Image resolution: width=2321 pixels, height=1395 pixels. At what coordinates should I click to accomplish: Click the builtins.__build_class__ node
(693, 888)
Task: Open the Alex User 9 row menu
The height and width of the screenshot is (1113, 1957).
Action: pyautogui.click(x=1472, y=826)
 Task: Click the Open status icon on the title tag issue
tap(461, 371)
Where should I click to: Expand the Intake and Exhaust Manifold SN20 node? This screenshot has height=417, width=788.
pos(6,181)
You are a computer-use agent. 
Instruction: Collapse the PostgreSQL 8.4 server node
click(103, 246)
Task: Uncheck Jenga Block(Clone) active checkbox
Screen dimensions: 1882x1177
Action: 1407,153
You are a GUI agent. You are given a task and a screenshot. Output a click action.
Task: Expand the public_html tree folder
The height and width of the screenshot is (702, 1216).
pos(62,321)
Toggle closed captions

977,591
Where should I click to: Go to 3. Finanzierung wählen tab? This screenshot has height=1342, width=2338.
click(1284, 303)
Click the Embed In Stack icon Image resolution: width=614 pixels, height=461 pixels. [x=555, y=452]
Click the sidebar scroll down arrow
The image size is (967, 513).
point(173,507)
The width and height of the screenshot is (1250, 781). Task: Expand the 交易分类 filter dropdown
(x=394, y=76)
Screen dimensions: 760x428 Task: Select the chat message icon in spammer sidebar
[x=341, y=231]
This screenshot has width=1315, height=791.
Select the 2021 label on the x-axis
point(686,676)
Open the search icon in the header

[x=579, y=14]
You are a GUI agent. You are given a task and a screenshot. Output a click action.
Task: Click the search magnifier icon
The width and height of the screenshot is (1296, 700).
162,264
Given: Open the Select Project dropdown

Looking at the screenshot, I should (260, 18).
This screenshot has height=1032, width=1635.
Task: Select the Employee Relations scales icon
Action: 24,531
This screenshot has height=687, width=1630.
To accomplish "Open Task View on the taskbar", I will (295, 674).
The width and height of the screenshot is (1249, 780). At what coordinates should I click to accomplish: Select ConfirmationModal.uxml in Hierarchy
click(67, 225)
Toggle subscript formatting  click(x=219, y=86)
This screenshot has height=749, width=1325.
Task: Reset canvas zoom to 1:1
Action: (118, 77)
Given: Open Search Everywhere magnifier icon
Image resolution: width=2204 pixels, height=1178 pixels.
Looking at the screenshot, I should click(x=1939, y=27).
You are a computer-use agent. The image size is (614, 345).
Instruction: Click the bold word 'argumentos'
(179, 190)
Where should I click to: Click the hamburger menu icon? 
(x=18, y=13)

******

▶ _EXERCISE PROMPT_:
Each line of the listing should be printed again, exactly.

▶ _PROBLEM SOLUTION_:
Image resolution: width=2321 pixels, height=1395 pixels. At what coordinates should I click to accomplish: Click the builtins.__build_class__ node
(693, 888)
Task: Open the Alex User 9 row menu
The height and width of the screenshot is (1113, 1957).
Action: pyautogui.click(x=1472, y=826)
 Task: Click the Open status icon on the title tag issue
tap(461, 371)
Where should I click to: Expand the Intake and Exhaust Manifold SN20 node? This screenshot has height=417, width=788.
pos(6,181)
You are a computer-use agent. 
Instruction: Collapse the PostgreSQL 8.4 server node
click(103, 246)
Task: Uncheck Jenga Block(Clone) active checkbox
Screen dimensions: 1882x1177
Action: 1407,153
You are a GUI agent. You are given a task and a screenshot. Output a click action.
Task: Expand the public_html tree folder
The height and width of the screenshot is (702, 1216).
pos(62,321)
Toggle closed captions

977,591
Where should I click to: Go to 3. Finanzierung wählen tab? This screenshot has height=1342, width=2338.
click(1284, 303)
Click the Embed In Stack icon Image resolution: width=614 pixels, height=461 pixels. [x=555, y=452]
Click the sidebar scroll down arrow
The image size is (967, 513).
point(173,507)
The width and height of the screenshot is (1250, 781). Task: Expand the 交易分类 filter dropdown
(x=394, y=76)
Screen dimensions: 760x428 Task: Select the chat message icon in spammer sidebar
[x=341, y=231]
This screenshot has width=1315, height=791.
Select the 2021 label on the x-axis
point(686,676)
Open the search icon in the header

[x=579, y=14]
You are a GUI agent. You are given a task and a screenshot. Output a click action.
Task: Click the search magnifier icon
The width and height of the screenshot is (1296, 700).
162,264
Given: Open the Select Project dropdown

Looking at the screenshot, I should (260, 18).
This screenshot has height=1032, width=1635.
Task: Select the Employee Relations scales icon
Action: 24,531
This screenshot has height=687, width=1630.
To accomplish "Open Task View on the taskbar", I will (295, 674).
The width and height of the screenshot is (1249, 780). At what coordinates should I click to accomplish: Select ConfirmationModal.uxml in Hierarchy
click(67, 225)
Toggle subscript formatting  click(x=219, y=86)
This screenshot has height=749, width=1325.
Task: Reset canvas zoom to 1:1
Action: (118, 77)
Given: Open Search Everywhere magnifier icon
Image resolution: width=2204 pixels, height=1178 pixels.
Looking at the screenshot, I should click(x=1939, y=27).
You are a computer-use agent. The image size is (614, 345).
Instruction: Click the bold word 'argumentos'
(179, 190)
Where should I click to: Click the hamburger menu icon? 
(x=18, y=13)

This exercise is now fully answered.